Par décision du 31 janvier 1998, la Caisse de compensation des
médecins,
dentistes et vétérinaires (ci-après: la Caisse) a accordé à
N.________ des
allocations familiales et de ménage, avec effet rétroactif au 1er
décembre
1997. Après s'être assurée que le père de l'enfant, domicilié et
travaillant
en France, ne touchait pas d'allocations familiales dans ce pays, la
Caisse a
confirmé, le 20 janvier 1999, l'octroi des allocations pour l'enfant
A.________.

Le 30 novembre 2001, N.________ a annoncé à la Caisse la naissance
d'une
deuxième fille, B.________, née le 5 novembre 2001, en demandant que
des
allocations familiales lui soient dorénavant versées pour ses deux
enfants.
Elle a joint à sa demande une attestation de la Caisse d'allocations
familiales du Haut-Rhin, à Mulhouse, certifiant que les prestations
familiales du régime français n'étaient pas servies pour les enfants
A.________ et B.________.

Par décision du 10 décembre 2001, la Caisse a mis fin au versement des
allocations familiales pour l'enfant A.________ à compter du 30
novembre
2001. Elle a motivé sa décision par la circonstance que, dès le 1er
décembre
2001, le père des enfants devait recevoir des allocations pour
ceux-ci de la
part de son employeur français, à Mulhouse.

B.
N.________ a recouru contre la décision administrative précitée du 10
décembre 2001.

Par arrêt du 12 septembre 2002, la Chambre des assurances du Tribunal
cantonal du canton du Jura (ci-après: le Tribunal cantonal) a rejeté
le
recours, en considérant que la loi jurassienne du 20 avril 1989 sur
les
allocations familiales (ci-après citée: LAll ou loi cantonale)
déniait le
droit à des allocations familiales au requérant qui bénéficiait déjà
de
prestations de même nature en vertu d'une autre réglementation.
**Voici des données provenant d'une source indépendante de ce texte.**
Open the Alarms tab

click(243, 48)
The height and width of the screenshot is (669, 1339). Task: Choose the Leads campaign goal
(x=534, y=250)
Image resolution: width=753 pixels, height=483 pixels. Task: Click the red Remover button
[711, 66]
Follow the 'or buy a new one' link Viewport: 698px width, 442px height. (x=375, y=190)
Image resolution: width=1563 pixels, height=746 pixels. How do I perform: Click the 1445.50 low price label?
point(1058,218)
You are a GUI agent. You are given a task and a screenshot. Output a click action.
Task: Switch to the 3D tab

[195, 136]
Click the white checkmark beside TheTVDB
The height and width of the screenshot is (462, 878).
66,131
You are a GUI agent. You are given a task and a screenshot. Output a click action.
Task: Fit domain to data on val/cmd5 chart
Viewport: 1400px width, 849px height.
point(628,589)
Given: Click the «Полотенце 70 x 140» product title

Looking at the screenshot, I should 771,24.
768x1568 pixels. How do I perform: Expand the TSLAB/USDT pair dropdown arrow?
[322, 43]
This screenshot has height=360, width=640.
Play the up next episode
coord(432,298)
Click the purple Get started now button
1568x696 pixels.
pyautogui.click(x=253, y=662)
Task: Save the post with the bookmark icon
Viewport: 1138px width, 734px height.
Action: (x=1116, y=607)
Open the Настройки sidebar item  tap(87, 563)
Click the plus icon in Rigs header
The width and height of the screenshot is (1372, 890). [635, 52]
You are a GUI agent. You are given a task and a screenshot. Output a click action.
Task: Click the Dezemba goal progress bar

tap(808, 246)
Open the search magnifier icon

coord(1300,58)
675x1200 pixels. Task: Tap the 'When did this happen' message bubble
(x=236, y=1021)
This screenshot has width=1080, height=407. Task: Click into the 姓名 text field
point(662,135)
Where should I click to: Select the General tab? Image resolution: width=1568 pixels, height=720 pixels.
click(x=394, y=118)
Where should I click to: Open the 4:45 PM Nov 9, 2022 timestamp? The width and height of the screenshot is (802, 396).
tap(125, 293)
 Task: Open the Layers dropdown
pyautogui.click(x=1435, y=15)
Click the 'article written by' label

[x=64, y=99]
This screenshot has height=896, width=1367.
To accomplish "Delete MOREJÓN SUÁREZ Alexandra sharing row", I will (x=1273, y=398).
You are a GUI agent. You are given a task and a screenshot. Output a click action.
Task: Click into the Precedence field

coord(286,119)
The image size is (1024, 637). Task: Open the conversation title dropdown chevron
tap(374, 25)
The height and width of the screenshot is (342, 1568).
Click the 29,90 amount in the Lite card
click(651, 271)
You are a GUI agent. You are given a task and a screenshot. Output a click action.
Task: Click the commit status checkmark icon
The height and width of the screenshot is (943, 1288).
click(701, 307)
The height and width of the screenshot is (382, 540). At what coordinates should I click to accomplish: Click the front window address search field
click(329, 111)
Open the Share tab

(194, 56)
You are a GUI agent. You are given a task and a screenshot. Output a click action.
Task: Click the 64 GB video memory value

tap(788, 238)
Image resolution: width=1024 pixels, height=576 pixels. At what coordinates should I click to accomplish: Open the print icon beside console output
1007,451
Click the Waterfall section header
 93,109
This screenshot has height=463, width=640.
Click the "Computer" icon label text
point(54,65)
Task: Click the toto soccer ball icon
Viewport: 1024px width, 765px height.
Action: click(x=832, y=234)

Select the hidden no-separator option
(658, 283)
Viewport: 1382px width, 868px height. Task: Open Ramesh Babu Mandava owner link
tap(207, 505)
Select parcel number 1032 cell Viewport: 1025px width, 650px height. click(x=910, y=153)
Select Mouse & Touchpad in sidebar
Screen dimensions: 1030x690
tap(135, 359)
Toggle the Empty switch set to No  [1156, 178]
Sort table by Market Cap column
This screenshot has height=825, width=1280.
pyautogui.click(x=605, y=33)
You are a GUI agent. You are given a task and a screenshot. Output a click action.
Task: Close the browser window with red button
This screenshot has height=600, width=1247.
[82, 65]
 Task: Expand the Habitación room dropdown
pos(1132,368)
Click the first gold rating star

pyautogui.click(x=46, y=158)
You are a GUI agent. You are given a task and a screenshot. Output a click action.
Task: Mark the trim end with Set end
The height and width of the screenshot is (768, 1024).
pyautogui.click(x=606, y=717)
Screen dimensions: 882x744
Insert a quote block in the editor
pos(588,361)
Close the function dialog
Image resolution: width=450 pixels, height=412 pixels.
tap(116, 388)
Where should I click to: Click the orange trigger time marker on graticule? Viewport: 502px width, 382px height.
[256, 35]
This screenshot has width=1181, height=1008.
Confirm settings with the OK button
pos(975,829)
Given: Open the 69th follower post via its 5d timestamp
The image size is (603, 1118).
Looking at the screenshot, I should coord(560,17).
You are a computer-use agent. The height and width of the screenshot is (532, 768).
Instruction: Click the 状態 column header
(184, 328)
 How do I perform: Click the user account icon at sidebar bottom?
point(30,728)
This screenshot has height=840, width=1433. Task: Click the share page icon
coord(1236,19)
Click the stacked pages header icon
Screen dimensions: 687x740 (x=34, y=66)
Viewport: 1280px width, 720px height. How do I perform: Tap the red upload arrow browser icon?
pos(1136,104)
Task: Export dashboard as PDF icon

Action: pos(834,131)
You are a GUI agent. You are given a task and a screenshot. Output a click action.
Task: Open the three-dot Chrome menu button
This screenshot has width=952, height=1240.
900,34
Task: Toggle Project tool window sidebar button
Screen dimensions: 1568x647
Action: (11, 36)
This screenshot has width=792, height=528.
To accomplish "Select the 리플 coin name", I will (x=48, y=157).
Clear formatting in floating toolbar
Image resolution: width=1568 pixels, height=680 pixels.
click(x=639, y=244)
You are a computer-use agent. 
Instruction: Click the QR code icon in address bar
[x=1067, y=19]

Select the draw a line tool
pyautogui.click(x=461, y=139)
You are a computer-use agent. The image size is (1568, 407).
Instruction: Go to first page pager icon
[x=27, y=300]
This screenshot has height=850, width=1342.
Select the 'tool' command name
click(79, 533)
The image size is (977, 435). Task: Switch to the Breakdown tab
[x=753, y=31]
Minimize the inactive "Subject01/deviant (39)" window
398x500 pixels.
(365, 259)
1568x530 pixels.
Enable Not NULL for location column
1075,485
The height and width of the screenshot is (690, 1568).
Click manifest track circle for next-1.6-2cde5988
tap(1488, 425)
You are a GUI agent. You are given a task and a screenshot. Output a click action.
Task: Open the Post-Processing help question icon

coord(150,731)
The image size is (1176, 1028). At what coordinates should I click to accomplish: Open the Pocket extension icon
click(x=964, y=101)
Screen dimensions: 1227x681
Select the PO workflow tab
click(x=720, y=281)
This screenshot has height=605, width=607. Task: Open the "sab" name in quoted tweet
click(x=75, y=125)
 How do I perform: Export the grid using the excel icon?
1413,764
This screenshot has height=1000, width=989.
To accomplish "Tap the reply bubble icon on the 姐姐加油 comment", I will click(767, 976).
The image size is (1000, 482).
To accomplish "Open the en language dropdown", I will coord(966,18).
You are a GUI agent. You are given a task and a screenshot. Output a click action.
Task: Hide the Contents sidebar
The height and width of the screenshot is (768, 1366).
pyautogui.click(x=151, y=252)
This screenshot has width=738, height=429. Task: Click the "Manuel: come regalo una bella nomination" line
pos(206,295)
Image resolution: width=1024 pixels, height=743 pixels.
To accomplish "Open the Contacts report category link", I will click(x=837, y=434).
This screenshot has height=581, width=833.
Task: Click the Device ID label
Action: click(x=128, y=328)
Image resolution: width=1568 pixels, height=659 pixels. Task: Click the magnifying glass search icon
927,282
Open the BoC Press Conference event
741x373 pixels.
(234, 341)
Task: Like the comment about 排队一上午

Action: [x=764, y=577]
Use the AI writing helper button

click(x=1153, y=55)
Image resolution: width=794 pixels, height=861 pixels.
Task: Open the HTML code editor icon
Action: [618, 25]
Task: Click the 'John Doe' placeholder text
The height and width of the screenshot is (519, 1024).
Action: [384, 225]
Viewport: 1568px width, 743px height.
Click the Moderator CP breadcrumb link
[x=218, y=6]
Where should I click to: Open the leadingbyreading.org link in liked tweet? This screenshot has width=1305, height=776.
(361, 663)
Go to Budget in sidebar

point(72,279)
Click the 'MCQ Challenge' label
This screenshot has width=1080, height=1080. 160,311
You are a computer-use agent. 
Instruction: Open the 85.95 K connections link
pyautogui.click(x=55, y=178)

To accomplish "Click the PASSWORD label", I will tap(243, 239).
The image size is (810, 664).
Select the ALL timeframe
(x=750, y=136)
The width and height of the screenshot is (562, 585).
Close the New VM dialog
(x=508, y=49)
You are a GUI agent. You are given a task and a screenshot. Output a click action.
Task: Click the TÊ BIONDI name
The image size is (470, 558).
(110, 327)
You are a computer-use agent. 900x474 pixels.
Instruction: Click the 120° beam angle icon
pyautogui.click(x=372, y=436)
Or,
tel était
bien le cas de la recourante, puisqu'elle avait touché - à partir
d'une date
ne ressortant pas du dossier - des allocations familiales françaises
pour ses
deux enfants, étant revenue sur sa décision d'y renoncer après que la
Caisse
eut mis fin à ses prestations à partir du 30 novembre 2001.
L'intéressée ne
pouvait donc pas bénéficier de la jurisprudence du Tribunal cantonal
selon
laquelle un frontalier domicilié en France travaillant dans le canton
du Jura
peut prétendre au versement d'allocations familiales jurassiennes s'il
renonce aux allocations familiales françaises.

C.
N. ________ saisit le Tribunal fédéral d'un recours de droit public,
en
concluant, sous suite de frais et dépens, à l'annulation de l'arrêt
précité
rendu le 12 septembre 2002 par le Tribunal cantonal. Elle invoque la
protection contre l'arbitraire et la protection de la bonne foi
garanties à
l'art. 9 Cst.

Le Tribunal cantonal conclut au rejet du recours, tandis que la
Caisse a
renoncé à déposer des observations.

Le Tribunal fédéral considère en droit:

1.
Le Tribunal fédéral examine d'office et avec une pleine cognition la
recevabilité des recours qui lui sont soumis (ATF 128 I 177 consid. 1
p. 179,
46 consid. 1a p. 48; 128 II 66 consid. 1 p. 67, 56 consid. 1 p. 58 et
les
références).

1.1 Le recours de droit public au Tribunal fédéral est ouvert contre
une
décision cantonale pour violation des droits constitutionnels des
citoyens
(art. 84 al. 1 let. a OJ).

L'arrêt rendu par la cour cantonale, qui est final, n'est susceptible
d'aucun
autre moyen de droit sur le plan fédéral ou cantonal dans la mesure
où la
recourante se prévaut de la violation directe d'un droit de rang
constitutionnel, de sorte que la règle de subsidiarité du recours de
droit
public est respectée (art. 84 al. 2 et 86 al. 1 OJ).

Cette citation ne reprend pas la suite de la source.